• Japanese organisation Nihon Hidankyo, a grassroots movement of atomic bomb survivors from Hiroshima and Nagasaki, won the Nobel Peace Prize on October 11.
• This movement of atomic bomb survivors from Hiroshima and Nagasaki, also known as ‘Hibakusha’, is receiving the Peace Prize for its efforts to achieve a world free of nuclear weapons and for demonstrating through witness testimony that nuclear weapons must never be used again.
• Gradually, a powerful international norm developed, stigmatising the use of nuclear weapons as morally unacceptable. This norm has become known as “the nuclear taboo”.
• In awarding this year’s Nobel Peace Prize to Nihon Hidankyo, the Norwegian Nobel Committee wishes to honour all survivors who, despite physical suffering and painful memories, have chosen to use their costly experience to cultivate hope and engagement for peace.
• Next year will mark 80 years since two American atomic bombs killed an estimated 120,000 inhabitants of Hiroshima and Nagasaki. A comparable number died of burn and radiation injuries in the months and years that followed. Today’s nuclear weapons have far greater destructive power.

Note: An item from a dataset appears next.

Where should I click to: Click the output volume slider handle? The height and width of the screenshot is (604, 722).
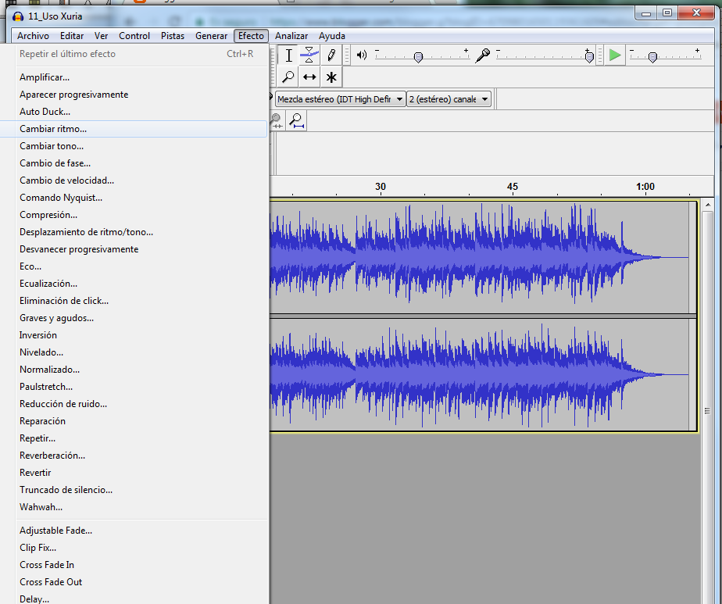(x=418, y=57)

• No nuclear weapon has been used in war in nearly 80 years. The extraordinary efforts of Nihon Hidankyo and other representatives of the Hibakusha have contributed greatly to the establishment of the nuclear taboo.
• The fates of those who survived the infernos of Hiroshima and Nagasaki were long concealed and neglected. In 1956, local Hibakusha associations along with victims of nuclear weapons tests in the Pacific formed the Japan Confederation of A- and H-Bomb Sufferers Organisations. This name was shortened in Japanese to Nihon Hidankyo. It would become the largest and most influential Hibakusha organisation in Japan.

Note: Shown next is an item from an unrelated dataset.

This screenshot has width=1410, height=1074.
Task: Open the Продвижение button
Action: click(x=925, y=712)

• These historical witnesses have helped to generate and consolidate widespread opposition to nuclear weapons around the world by drawing on personal stories, creating educational campaigns based on their own experience, and issuing urgent warnings against the spread and use of nuclear weapons.
• The Hibakusha help us to describe the indescribable, to think the unthinkable, and to somehow grasp the incomprehensible pain and suffering caused by nuclear weapons.
• Nihon Hidankyo has provided thousands of witness accounts, issued resolutions and public appeals, and sent annual delegations to the United Nations and a variety of peace conferences to remind the world of the pressing need for nuclear disarmament.
• One day, the Hibakusha will no longer be among us as witnesses to history. But with a strong culture of remembrance and continued commitment, new generations in Japan are carrying forward the experience and the message of the witnesses. They are inspiring and educating people around the world.